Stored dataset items
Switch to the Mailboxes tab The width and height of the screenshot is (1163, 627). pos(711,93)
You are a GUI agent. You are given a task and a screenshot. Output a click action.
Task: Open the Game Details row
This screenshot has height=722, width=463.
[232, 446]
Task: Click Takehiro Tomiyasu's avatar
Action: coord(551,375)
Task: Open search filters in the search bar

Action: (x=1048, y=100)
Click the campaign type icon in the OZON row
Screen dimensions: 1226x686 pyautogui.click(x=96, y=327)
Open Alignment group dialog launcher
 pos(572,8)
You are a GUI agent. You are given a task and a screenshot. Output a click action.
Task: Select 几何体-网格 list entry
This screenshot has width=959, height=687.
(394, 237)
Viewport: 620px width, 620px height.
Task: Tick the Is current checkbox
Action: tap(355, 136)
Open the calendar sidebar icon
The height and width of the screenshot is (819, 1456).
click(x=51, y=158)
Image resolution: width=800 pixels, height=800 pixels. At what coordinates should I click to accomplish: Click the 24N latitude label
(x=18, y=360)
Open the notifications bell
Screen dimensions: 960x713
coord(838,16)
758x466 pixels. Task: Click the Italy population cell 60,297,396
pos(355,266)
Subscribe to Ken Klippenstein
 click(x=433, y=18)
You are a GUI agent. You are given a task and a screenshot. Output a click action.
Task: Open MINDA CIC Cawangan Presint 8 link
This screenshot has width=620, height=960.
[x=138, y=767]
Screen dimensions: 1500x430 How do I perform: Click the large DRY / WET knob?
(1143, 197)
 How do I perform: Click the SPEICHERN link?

- **What the exercise asks**: Please give the number of lines above that include the string "link", with nothing added.

- **Response area**: 2